The Accounting Cycle In Trading Business
The accounting cycle in a trading company is no different from the service company. Either the service company or the trading company should record all transactions in the journal and then periodically recorded in the accounts in ledger. By the end of the period, the accounts balances are calculated and stated in the worksheet as a tool for preparing financial reports. Adjusting journals and closing journals are also carried out within the trading company, as well as the preparation of a post-closing trial balance should be done as the final stage in the accounting cycle.
- Transaction Identification. Starting from a transaction by identifying the transactions in any account. At a trading company, a seller will deliver his products and receive payment from buyer. The transaction here is identified as cash sales transactions.
- Post to Ledger. The next step is to post to the ledger,. It is the process of transferring journaled accounts to each ledger.
- Make a Trial Balance. A trial balance lists the accounts used and their balance values serves to show that the debit and credit sides have balanced.

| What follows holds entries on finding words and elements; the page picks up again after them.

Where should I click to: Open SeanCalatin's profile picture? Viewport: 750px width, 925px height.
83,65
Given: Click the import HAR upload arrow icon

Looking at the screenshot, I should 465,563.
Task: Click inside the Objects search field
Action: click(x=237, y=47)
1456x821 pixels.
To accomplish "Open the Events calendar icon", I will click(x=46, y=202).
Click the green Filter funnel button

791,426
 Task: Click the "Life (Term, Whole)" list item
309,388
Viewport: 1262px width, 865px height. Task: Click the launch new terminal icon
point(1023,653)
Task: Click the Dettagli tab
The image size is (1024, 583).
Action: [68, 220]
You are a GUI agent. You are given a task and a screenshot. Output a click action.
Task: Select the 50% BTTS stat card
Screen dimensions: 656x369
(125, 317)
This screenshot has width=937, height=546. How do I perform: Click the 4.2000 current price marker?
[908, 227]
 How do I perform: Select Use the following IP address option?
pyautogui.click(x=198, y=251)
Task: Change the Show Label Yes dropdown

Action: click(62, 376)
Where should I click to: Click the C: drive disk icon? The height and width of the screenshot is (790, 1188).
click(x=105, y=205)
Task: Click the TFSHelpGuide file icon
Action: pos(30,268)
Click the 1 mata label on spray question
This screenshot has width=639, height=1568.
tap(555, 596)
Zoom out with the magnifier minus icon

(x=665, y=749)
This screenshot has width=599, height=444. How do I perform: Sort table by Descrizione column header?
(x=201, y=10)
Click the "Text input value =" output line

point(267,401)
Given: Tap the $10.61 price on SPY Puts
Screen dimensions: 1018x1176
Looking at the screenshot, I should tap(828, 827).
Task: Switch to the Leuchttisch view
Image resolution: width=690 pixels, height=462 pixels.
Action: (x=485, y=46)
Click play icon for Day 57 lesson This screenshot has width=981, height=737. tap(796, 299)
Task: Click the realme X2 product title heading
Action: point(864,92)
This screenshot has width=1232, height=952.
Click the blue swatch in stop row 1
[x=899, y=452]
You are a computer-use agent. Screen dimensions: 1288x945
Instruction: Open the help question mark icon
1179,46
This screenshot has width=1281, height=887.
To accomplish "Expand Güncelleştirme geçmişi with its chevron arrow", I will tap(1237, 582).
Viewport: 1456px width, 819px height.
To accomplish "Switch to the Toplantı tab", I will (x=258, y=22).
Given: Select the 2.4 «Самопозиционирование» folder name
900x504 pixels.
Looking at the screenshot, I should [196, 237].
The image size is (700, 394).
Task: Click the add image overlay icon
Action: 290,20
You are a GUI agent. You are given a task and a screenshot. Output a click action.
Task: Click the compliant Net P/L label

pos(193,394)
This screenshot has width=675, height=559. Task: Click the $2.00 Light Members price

- Adjusting Journal. Adjusting entries are made when there are errors in journalizing and posting or to ensure the costs and revenues have been recorded in the correct period.
- Trial Balance After Adjustment. The next stage is a combination of trial balance and adjustment journal, commonly called the trial balance after adjustment (adjusted trial balance).
- Preparing Financial Statements. After a trial balance after adjustment is set, the next step is to prepare the financial statements. The financial statements are the end result of the accounting process which serves a summary of financial transactions. The financial statements are presented with the purpose to provide the information regarding to the position of assets, debt, and capital of the company. In general, financial statements include income statement, capital change statement, and balance sheet. At this stage the existing accounts on the trial balance after the adjustment are transferred to the financial statements in accordance with their financial statements. As an example for the balance sheet, the accounts related to the balance sheet are the group accounts of property, debt and capital. The income statement contains income and expense accounts.
- Make a Closing Journal. The next step is to make a closing journal of the accounts in the income statement that is the income and expense accounts.
- Trial Balance After Closing. The following stage is the trial balance after closing. Same as in the trial balance after the previous adjustment by combining the trial balance with closing entries. This will be stated in the profit loss statement with zero balance.
- Reversing Journal.Reversing journal is an optional so it does not have to make it. It only applies for specific transactions. For example, advanced income transactions or prepaid expenses are journalized as costs.
Understanding accounting cycle for trading companies seems complicated. However it is necessary because it is the requirements in preparing financial statements. Understanding the flow of financial statement allows users to recognize the accurate financial position.